• **Action item**: Continue the post below on disclosing conflicts of interest, starting after its final sentence.

• **Text**:
────
Disclosure, or not
Posted on April 25, 2012 by James Kohl.
By Ruth Williams
Editors at PLoS Medicine suggest that merely disclosing conflicts of interest is insufficient and possibly even counterproductive.
“Whether or not journals adopt exclusion policies, Caplan suggests a possible improvement to the disclosure process. “We’ve got the internet. You should put your relationships and what you are doing online and explain what you are up to.”
Disclosure of Pheromones.com as my domain for information dissemination about human pheromones and the purchase of pheromone-enhanced products continues to be a thorn in my side when I expect interest in my published works, such as Human pheromones and food odors: epigenetic influences on the socioaffective nature of evolved behaviors. Socioaffective Neuroscience & Psychology, 2: 17338.
Nevertheless, the epigenetic effects of nutrient chemicals and pheromones that I detailed have since been indicated in reports of pre-existing genetic variations responsible for adaptive evolution, as compared to random mutations, which apparently are not involved in adaptive evolution. See: Evidence of non-random mutation rates suggests an evolutionary risk management strategy.
────
(Collected data entries)
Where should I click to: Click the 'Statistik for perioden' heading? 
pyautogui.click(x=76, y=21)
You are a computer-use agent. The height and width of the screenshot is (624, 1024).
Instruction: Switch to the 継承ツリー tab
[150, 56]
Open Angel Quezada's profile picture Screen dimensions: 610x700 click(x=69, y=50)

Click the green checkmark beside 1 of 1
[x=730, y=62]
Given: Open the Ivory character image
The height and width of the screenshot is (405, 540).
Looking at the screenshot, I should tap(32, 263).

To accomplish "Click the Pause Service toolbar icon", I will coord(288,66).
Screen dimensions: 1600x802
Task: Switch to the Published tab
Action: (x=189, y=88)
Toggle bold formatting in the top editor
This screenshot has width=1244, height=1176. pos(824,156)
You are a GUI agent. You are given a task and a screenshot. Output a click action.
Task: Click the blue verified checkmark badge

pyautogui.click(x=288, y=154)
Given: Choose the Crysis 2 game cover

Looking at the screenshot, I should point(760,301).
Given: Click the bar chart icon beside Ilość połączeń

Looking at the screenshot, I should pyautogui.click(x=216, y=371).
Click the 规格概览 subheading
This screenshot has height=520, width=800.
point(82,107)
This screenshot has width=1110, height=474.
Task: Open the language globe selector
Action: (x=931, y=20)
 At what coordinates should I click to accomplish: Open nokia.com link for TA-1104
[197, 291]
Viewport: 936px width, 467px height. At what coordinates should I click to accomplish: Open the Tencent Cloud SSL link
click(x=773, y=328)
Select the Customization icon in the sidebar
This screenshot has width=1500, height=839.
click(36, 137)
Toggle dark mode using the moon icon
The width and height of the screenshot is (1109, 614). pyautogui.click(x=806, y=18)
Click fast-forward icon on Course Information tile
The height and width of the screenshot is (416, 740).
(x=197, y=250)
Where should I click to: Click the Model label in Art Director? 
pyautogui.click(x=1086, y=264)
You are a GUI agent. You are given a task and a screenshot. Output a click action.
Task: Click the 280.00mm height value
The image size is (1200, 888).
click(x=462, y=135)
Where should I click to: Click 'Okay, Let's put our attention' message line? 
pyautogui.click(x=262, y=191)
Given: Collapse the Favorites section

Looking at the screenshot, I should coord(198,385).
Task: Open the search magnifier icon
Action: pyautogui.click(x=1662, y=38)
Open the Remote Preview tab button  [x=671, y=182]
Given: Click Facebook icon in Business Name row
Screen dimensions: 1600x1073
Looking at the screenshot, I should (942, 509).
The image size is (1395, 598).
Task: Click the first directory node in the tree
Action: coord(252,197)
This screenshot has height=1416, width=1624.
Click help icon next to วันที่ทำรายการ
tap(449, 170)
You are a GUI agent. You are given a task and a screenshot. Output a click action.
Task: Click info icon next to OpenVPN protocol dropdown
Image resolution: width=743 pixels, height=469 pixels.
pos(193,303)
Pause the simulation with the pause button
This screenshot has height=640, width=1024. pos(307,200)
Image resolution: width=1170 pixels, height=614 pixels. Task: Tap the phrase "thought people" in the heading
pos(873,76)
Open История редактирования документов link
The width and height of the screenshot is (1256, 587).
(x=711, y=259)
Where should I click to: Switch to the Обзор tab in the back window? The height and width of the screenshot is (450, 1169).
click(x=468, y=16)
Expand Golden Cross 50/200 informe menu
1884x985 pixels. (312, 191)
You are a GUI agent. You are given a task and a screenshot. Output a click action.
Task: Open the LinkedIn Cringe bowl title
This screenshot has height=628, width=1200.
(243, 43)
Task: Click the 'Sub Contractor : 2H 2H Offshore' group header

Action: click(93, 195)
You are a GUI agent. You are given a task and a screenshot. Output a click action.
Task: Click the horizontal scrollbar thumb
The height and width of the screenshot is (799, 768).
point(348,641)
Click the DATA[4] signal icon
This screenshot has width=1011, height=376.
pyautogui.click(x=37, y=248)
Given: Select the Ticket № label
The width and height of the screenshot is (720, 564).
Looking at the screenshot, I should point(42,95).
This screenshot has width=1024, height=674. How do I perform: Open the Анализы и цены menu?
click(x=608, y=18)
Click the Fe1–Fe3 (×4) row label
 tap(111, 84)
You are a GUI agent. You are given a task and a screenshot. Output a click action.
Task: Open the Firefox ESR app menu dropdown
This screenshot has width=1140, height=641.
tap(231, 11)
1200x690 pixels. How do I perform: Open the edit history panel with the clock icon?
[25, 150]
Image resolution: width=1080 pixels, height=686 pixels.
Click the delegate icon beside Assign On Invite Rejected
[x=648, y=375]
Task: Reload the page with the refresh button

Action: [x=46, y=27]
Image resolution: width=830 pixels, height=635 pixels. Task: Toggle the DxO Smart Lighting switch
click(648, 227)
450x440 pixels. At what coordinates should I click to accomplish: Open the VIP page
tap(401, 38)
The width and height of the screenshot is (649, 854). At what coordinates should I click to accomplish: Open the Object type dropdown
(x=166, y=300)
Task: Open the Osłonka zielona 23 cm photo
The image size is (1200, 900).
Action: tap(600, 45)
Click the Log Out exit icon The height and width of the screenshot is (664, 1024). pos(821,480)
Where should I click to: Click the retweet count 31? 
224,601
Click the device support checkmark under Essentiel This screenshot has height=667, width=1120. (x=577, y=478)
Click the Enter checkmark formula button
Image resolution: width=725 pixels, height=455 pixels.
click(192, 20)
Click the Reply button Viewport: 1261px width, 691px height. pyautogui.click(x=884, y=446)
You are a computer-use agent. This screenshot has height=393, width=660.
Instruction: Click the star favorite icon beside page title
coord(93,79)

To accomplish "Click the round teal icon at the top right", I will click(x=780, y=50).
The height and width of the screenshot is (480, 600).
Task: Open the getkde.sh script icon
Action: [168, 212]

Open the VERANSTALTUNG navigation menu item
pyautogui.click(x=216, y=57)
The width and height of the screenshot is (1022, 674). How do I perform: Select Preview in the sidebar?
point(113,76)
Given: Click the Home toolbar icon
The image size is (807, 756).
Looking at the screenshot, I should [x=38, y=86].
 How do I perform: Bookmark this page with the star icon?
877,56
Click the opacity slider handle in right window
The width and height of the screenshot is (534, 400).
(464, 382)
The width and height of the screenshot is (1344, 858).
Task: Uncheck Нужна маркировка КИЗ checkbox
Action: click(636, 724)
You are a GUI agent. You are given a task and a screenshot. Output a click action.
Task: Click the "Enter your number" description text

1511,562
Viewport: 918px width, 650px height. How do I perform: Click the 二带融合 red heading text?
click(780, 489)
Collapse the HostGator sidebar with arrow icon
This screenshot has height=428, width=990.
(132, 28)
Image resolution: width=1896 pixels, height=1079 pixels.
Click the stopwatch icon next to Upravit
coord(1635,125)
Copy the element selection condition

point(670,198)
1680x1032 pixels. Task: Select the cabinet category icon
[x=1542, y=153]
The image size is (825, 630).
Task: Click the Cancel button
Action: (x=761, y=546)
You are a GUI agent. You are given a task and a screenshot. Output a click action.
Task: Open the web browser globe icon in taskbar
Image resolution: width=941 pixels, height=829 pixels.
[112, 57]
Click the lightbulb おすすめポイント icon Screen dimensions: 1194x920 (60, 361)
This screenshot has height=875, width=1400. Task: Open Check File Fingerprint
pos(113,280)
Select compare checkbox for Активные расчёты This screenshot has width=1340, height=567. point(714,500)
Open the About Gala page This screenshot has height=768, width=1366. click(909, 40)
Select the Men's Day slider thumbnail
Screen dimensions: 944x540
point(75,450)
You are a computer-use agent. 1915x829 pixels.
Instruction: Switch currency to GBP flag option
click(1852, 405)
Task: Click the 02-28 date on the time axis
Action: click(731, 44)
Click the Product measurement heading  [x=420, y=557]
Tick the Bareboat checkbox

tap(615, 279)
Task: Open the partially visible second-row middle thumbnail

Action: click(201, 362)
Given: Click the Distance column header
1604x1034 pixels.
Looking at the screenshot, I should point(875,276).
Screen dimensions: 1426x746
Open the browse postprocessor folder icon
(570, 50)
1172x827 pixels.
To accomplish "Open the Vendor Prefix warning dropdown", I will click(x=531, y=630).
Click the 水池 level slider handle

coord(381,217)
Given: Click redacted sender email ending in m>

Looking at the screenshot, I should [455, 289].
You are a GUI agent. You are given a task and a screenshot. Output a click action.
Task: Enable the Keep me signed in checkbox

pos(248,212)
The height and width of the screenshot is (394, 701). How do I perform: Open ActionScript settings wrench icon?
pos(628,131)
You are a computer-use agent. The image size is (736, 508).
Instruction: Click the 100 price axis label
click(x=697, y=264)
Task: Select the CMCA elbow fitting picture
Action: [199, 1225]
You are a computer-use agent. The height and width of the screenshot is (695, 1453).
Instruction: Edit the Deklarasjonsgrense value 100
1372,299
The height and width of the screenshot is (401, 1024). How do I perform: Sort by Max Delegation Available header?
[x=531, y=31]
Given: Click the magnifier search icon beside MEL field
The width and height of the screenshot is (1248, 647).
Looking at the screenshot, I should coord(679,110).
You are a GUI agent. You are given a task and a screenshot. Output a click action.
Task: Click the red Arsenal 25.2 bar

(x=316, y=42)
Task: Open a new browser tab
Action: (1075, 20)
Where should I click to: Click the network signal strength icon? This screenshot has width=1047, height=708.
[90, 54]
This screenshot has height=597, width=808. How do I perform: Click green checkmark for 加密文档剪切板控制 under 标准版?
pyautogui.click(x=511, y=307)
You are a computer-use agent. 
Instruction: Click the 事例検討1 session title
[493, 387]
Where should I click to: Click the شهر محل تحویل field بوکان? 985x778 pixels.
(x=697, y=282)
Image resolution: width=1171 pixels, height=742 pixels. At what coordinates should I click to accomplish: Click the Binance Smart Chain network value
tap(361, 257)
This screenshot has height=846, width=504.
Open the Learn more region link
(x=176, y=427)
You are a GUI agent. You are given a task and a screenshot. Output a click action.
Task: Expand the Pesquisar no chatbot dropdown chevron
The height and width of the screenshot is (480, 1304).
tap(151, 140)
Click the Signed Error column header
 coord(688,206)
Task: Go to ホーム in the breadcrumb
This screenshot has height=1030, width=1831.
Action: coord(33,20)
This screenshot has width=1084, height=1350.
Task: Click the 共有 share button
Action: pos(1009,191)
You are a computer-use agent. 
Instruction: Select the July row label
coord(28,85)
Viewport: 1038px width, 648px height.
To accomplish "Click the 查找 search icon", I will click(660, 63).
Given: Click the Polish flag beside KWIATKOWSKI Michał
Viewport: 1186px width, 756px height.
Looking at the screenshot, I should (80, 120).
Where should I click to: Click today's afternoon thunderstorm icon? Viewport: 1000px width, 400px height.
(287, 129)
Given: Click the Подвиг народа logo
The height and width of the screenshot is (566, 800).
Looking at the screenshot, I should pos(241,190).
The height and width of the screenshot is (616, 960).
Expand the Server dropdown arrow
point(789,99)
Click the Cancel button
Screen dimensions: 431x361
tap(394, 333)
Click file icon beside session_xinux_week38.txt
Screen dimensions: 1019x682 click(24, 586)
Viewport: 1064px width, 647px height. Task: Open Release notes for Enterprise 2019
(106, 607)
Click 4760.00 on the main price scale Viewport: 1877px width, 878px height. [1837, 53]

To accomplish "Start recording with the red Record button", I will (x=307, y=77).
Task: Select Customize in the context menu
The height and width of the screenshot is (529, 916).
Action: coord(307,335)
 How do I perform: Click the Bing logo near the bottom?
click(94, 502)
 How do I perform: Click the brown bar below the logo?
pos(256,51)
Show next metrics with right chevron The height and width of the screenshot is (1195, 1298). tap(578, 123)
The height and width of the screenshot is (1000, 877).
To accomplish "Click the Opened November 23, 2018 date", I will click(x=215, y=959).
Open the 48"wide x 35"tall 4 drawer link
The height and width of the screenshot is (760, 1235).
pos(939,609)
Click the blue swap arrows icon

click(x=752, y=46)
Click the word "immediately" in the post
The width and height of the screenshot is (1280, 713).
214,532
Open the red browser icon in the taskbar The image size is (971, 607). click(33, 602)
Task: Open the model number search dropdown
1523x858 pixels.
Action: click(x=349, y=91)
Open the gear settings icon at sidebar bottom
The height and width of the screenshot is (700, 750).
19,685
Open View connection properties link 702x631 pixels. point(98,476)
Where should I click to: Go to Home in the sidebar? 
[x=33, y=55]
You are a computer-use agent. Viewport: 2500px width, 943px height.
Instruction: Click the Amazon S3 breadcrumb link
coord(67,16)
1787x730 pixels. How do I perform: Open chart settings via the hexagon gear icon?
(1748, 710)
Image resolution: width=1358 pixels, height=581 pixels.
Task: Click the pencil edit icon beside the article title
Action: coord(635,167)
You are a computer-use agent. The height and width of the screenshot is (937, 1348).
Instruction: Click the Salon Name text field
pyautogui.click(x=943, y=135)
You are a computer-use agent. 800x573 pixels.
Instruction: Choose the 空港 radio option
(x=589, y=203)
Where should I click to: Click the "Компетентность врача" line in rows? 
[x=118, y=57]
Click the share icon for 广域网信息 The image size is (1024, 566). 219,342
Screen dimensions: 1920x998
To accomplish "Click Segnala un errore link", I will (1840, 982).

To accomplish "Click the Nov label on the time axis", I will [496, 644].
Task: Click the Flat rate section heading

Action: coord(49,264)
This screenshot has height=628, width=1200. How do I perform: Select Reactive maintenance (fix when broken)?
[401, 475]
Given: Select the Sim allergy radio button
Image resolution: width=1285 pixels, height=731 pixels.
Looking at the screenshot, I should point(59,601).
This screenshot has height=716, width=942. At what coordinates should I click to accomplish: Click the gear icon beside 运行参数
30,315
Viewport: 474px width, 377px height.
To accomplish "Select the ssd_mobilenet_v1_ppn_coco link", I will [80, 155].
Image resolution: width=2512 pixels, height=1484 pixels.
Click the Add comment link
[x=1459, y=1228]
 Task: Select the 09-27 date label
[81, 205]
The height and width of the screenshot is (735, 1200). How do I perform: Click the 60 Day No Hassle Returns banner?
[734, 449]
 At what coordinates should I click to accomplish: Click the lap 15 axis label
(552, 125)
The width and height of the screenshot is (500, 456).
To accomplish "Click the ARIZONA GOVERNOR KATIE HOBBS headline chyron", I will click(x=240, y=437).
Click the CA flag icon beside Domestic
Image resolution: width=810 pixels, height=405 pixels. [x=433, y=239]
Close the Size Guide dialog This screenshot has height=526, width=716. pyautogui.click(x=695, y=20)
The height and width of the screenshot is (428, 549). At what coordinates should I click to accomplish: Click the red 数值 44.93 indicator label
────
• **Answer below**:
Taken together these two publications might be considered “game changers” that force evolutionary theorists and molecular biologists alike to reconsider whatever model they are using for therapeutic drug development, or whatever else they are doing. Clearly, epigenetic effects on the gene, cell, tissue, organ, organ system pathway must at least be considered before scientific progress can best be ensured.
But when the most important of these epigenetic effects appear to come from nutrient chemicals and their metabolism to pheromones instead of from “random mutations,” the fact so many people have intuitively “known that all along” may reflect badly on researchers who have not considered the facts, and who will therefore not respond favorably to disclosure or non-disclosure of commercial interests. With disclosure, or without it, the first rule of and scientific venture is to get the model right!